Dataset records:
※

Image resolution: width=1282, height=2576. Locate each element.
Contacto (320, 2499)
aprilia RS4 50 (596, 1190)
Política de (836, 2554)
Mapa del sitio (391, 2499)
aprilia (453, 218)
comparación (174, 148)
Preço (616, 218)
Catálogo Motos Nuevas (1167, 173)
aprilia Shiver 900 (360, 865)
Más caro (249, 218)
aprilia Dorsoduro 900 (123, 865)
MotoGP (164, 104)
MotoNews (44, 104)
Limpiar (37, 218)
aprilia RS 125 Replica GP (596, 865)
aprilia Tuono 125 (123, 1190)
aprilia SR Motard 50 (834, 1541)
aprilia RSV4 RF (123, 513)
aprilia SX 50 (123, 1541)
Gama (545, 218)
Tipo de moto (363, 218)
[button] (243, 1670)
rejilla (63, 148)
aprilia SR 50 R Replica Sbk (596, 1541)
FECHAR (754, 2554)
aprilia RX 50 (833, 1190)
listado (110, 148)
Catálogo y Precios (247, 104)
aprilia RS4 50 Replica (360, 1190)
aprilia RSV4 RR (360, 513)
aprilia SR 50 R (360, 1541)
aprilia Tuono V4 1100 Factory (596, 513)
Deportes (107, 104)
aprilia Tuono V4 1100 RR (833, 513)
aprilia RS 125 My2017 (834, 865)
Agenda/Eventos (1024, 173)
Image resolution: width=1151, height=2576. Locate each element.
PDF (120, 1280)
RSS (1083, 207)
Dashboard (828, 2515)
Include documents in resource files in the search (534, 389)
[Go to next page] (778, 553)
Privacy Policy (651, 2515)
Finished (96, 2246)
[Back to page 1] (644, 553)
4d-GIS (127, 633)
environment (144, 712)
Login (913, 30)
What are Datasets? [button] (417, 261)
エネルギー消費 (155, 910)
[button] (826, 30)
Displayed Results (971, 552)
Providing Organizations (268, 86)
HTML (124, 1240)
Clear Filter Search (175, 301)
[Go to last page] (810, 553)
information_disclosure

※

__Task instructions__: Every word of the data above should be given again, exactly as it stands.

__Written solution__:
Image resolution: width=1282, height=2576. Locate each element.
Contacto (320, 2499)
aprilia RS4 50 (596, 1190)
Política de (836, 2554)
Mapa del sitio (391, 2499)
aprilia (453, 218)
comparación (174, 148)
Preço (616, 218)
Catálogo Motos Nuevas (1167, 173)
aprilia Shiver 900 (360, 865)
Más caro (249, 218)
aprilia Dorsoduro 900 (123, 865)
MotoGP (164, 104)
MotoNews (44, 104)
Limpiar (37, 218)
aprilia RS 125 Replica GP (596, 865)
aprilia Tuono 125 (123, 1190)
aprilia SR Motard 50 (834, 1541)
aprilia RSV4 RF (123, 513)
aprilia SX 50 (123, 1541)
Gama (545, 218)
Tipo de moto (363, 218)
[button] (243, 1670)
rejilla (63, 148)
aprilia SR 50 R Replica Sbk (596, 1541)
FECHAR (754, 2554)
aprilia RX 50 (833, 1190)
listado (110, 148)
Catálogo y Precios (247, 104)
aprilia RS4 50 Replica (360, 1190)
aprilia RSV4 RR (360, 513)
aprilia SR 50 R (360, 1541)
aprilia Tuono V4 1100 Factory (596, 513)
Deportes (107, 104)
aprilia Tuono V4 1100 RR (833, 513)
aprilia RS 125 My2017 (834, 865)
Agenda/Eventos (1024, 173)
Image resolution: width=1151, height=2576. Locate each element.
PDF (120, 1280)
RSS (1083, 207)
Dashboard (828, 2515)
Include documents in resource files in the search (534, 389)
[Go to next page] (778, 553)
Privacy Policy (651, 2515)
Finished (96, 2246)
[Back to page 1] (644, 553)
4d-GIS (127, 633)
environment (144, 712)
Login (913, 30)
What are Datasets? [button] (417, 261)
エネルギー消費 (155, 910)
[button] (826, 30)
Displayed Results (971, 552)
Providing Organizations (268, 86)
HTML (124, 1240)
Clear Filter Search (175, 301)
[Go to last page] (810, 553)
information_disclosure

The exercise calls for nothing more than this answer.